Pouvez vous nous expliquer la philosophie du FC Séville?
M. : Comme nous n´avons pas les moyens financiers de recruter Iniesta, Ronaldo ou Messi, nous devons avoir une politique sportive solide pour gagner des titres. C'est à dire, bien acheter et bien vendre pour pouvoir aborder le marché des transferts avec force. Donc, on cherche des joueurs, je dirais "à moitié connus", pour que ces derniers explosent à Séville.
Les signatures idéales pour vous ont été Daniel Alvès ou Ivan Rakitic si l´on suit ce principe?
M. : Oui mais pas qu'eux. Vous avez pris Rakitic comme exemple. Nous l'avons acheté à un prix raisonnable à Shalke 04 (2,5 M, ndlr) avant de le revendre cet été au Barça. Quelques-uns nous ont reproché son départ mais il faut être réaliste. Il était à six mois de signer gratuitement dans un autre club et nous l'avons transféré à un prix très élevé (18M). De mémoire, je ne sais pas s'il y a beaucoup de joueurs qui sont partis pour autant à un an de la fin de leur contrat. Alors Ivan bien sûr, Daniel Alvès, mais aussi Adriano, Medel, kondogbia, Seydou Keita…
Ça fait beaucoup d'années que l'on suit ce modèle. Et le temps nous a donné raison. Nous avons gagné sept titres, dont trois Europa League. Nous sommes en lice pour en gagner une quatrième. Nous avons fait dix finales en tout. Et sauf une année ou deux, nous avons eu une équipe très compétitive tant en Liga qu'en Coupe d'Europe.
Sur quoi se joue l'attractivité de Séville?
M. : Nous prenons avant tout des joueurs qui ont faim.
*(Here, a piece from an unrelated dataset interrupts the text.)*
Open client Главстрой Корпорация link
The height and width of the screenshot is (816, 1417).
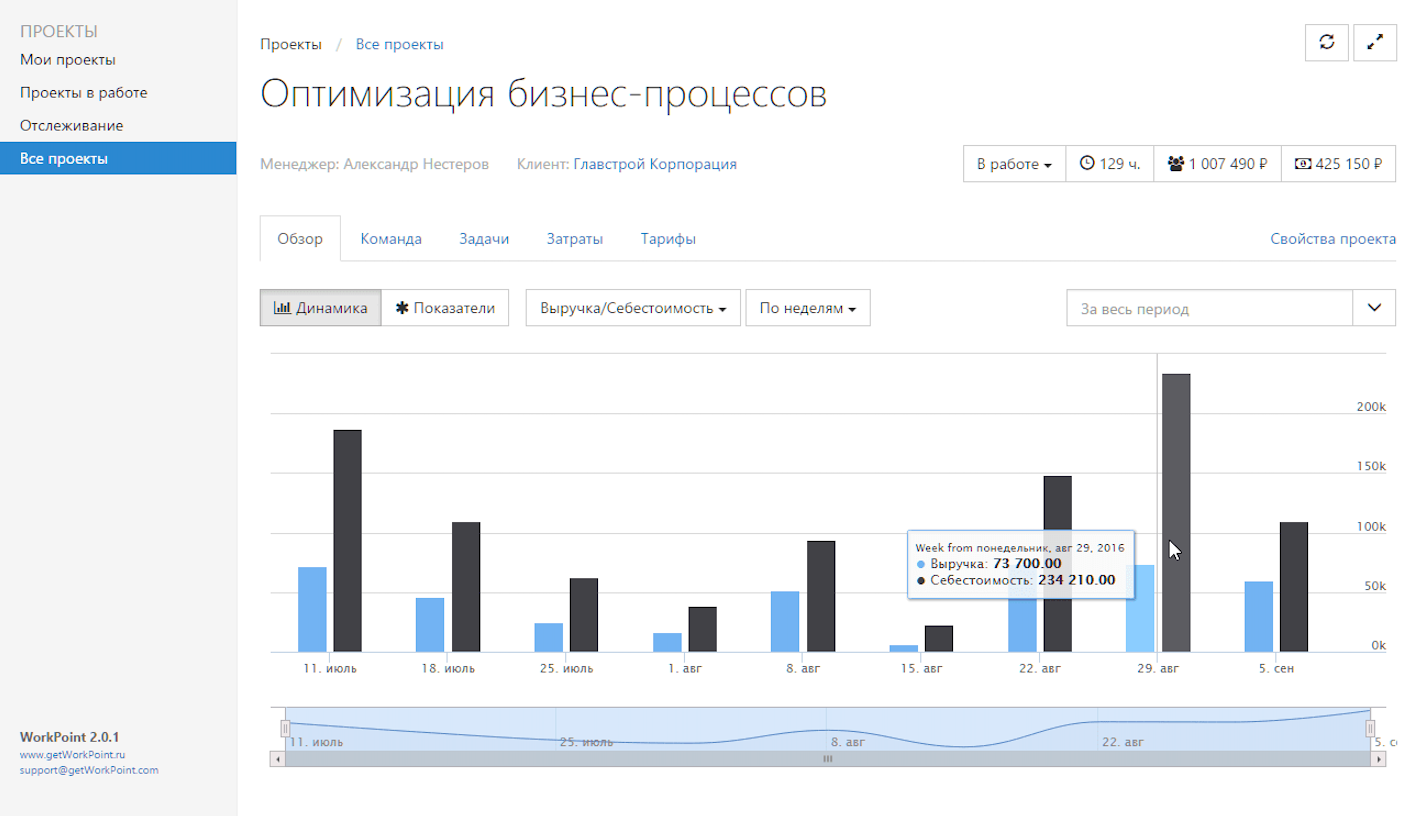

Ça peut être une faim de titres, une faim de temps de jeu ou une faim de reconnaissance. Daniel Alvès par exemple avait faim de titres. Kanouté c'était plus un besoin de reconnaissance, ou plus précisément un besoin de se sentir important. C'est pour cela que le travail en amont est indispensable. Il faut connaître les désirs du joueur au maximum, histoire d´avoir les bons mots et de lui apporter finalement ce qu'il veut vraiment.
Vous n'aimeriez pas avoir l'appui de fonds étrangers, type Qatari, pour aller plus loin dans votre projet?
M. : Je n´aime pas parler de choses qui ne sont pas possibles. Ou du moins, qui ne sont pas réelles. Notre modèle de gestion est complètement autonome et n'a besoin d´aucun investisseur. Les resultats prouvent qu'un club bien géré, qui anticipe les choses et connaît le football n'a pas besoin d´aide extérieure. Je ne suis pas contre les fonds d'investissement ou les mécènes, mais notre club est capable de s´autofinancer avec sa structure actuelle.
Vous aviez neuf scouts sous vos ordres en 2007. Combien êtes-vous désormais?
M. : J'ai seize personnes dédiées au scouting mondial. Et chaque technicien a l´obligation de suivre un nombre déterminé de compétitions. Un exemple: l'un de mes meilleurs éléments, Ramon, suit la France, le Portugal et les Pays-Bas. Il doit être parfait et savoir un maximum de choses. Une liste est ensuite dressée. Si un joueur est sélectionné, nous partons le voir une douzaine de fois minimum avant de le signer.
On suppose que vous avez le dernier mot...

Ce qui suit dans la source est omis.